They find a way to serve many. They do it well, and efficiently. Their IT departments face a challenge keeping user workstations operating smoothly. How do they do it? I believe small businesses can operate their IT systems similarly and have less hassle as a result.
There are SIX major factors that the corporations master when it comes to IT that many small businesses don’t. Just focusing on these elements can keep your business free of IT issues and keep you and your staff working. These are:
1) Use the right tools for the right job.
2) Protect your systems with security measures.
3) Monitor daily and address small issues as they arise.
4) Don’t let staff install what they want.
5) Set a budget and keep to it.
6) Have a disaster recovery plan.
In this article, each of these six challenges are broken down into three simple a,b,c sections.
a) A description of the challenge
b) How do big companies do it? This section explains how bigger organisations face the challenge.
c) Smaller Business Lessons, where I give my advice on how to adapt big business methods to suit smaller businesses with a reasonable approach, achieving a balance between the goal and staying within affordable budgets.
So let’s look at these areas in more detail.
Use the right tools for the right job.
Many small businesses get this wrong by first buying the wrong kit for their needs. Some overspend drastically while others expect to be able to manipulate high resolution technical drawings on a £299.00 special offer laptop.
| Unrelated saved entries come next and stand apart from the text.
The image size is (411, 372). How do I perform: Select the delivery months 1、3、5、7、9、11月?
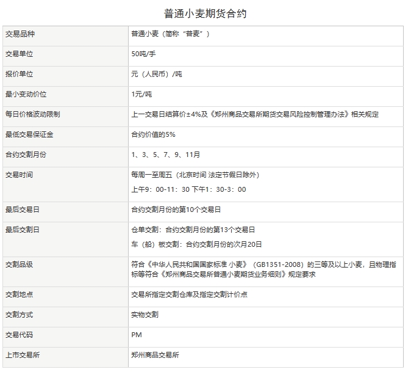tap(165, 155)
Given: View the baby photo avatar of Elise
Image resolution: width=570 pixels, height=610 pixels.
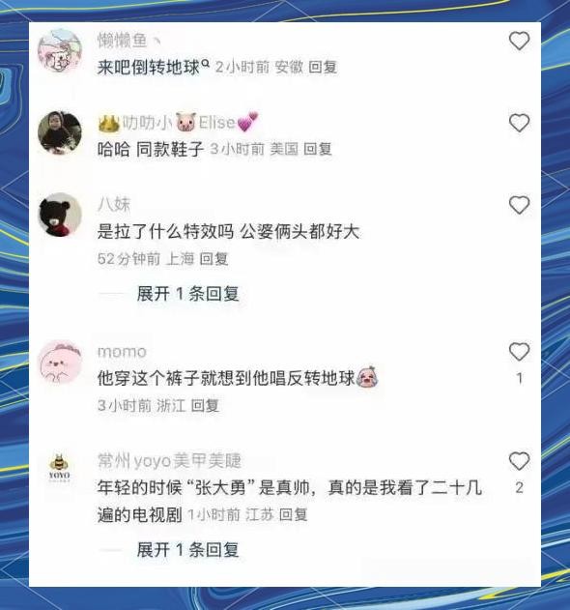Looking at the screenshot, I should point(60,133).
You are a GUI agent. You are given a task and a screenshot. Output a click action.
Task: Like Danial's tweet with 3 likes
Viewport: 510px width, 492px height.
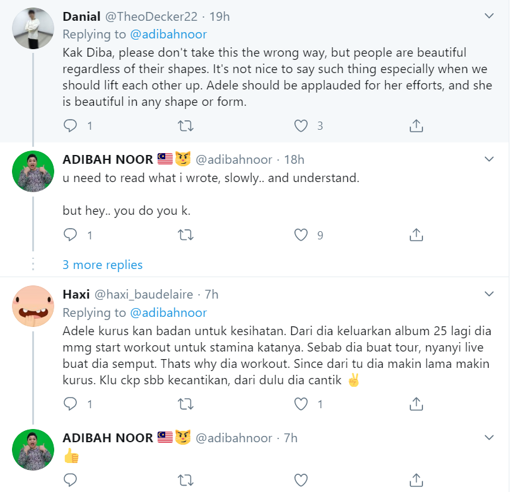(301, 126)
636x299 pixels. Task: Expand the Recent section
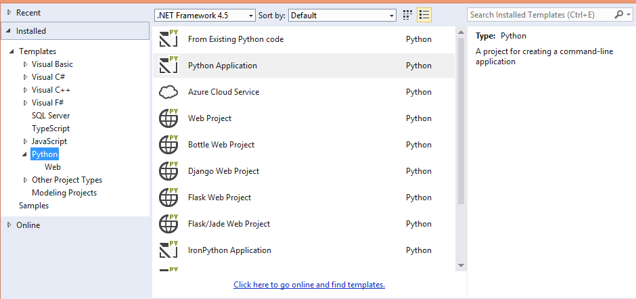point(9,13)
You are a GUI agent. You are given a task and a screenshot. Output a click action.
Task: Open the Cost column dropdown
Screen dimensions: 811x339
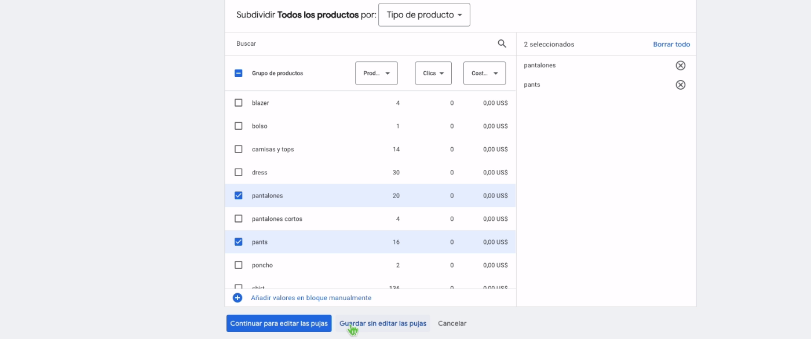point(484,73)
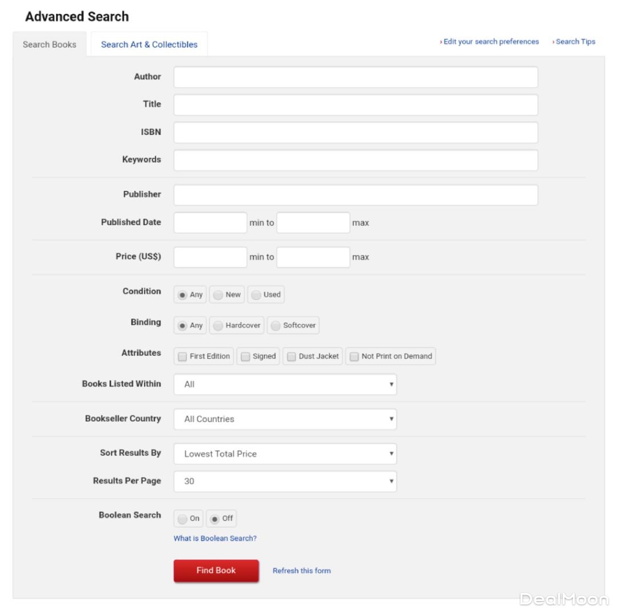The height and width of the screenshot is (613, 617).
Task: Click the Publisher text field
Action: click(x=355, y=195)
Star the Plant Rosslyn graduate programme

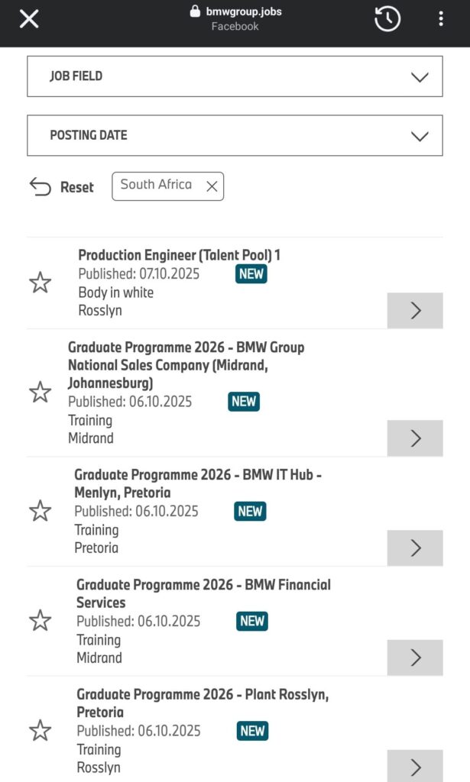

I could write a series of articles on this subject alone. Getting the right kit for the right job is not an easy thing. My best advice on this is most IT capital purchases, with few exceptions, should last 5 years. Not much more, because of the pace of technology, but not less. Otherwise they make a poor investment. Business is about making money not spending it but remember cheap kit will, in most cases, turn out be far more expensive in the long run.
Well they will get a slightly better deal buying 100+ machines than you will that’s true. So let’s not dwell on that as there is nothing you can do about it. They always stick to main brands. They NEVER buy bespoke hardware, (built by a mate who knows a thing or to about computers). The main reason for this is
i) Availability of parts,
iii) Quick replacement
iv) Driver availability.
They also standardise as much as possible.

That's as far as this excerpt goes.